-- What to do --
Wherever a line in the data holds the word "will", pull that line out.

***** Data supplied *****

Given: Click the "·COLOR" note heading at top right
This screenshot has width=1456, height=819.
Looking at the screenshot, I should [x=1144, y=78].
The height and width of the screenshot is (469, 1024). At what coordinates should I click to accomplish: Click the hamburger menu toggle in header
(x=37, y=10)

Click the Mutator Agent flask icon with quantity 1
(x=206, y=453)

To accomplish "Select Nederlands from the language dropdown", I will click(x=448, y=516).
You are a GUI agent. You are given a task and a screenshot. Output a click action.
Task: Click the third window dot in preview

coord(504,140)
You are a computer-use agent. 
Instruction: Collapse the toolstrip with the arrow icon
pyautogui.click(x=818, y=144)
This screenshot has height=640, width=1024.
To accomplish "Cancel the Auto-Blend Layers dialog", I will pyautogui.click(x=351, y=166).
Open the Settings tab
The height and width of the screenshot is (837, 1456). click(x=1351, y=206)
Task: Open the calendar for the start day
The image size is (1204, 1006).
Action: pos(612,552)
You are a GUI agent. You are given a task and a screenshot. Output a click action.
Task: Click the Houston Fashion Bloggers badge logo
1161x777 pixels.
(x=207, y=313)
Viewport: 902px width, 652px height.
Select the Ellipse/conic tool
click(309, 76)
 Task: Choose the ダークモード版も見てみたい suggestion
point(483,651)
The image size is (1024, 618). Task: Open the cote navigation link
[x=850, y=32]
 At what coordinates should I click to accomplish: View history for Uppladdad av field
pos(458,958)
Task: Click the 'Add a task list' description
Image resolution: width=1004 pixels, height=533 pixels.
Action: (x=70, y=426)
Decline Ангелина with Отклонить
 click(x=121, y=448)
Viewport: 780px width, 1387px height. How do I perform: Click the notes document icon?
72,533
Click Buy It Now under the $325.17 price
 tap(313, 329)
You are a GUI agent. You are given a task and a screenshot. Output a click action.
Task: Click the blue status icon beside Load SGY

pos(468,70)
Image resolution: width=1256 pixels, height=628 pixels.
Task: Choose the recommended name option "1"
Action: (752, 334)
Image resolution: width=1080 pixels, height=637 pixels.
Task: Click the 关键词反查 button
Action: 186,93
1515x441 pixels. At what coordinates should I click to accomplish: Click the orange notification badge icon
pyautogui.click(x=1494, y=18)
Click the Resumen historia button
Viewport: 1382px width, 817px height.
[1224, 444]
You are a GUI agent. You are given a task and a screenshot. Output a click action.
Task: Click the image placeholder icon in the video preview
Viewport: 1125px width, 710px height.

*****

-- Task output --
To accomplish "Select Nederlands from the language dropdown", I will click(x=448, y=516).
To accomplish "Cancel the Auto-Blend Layers dialog", I will pyautogui.click(x=351, y=166).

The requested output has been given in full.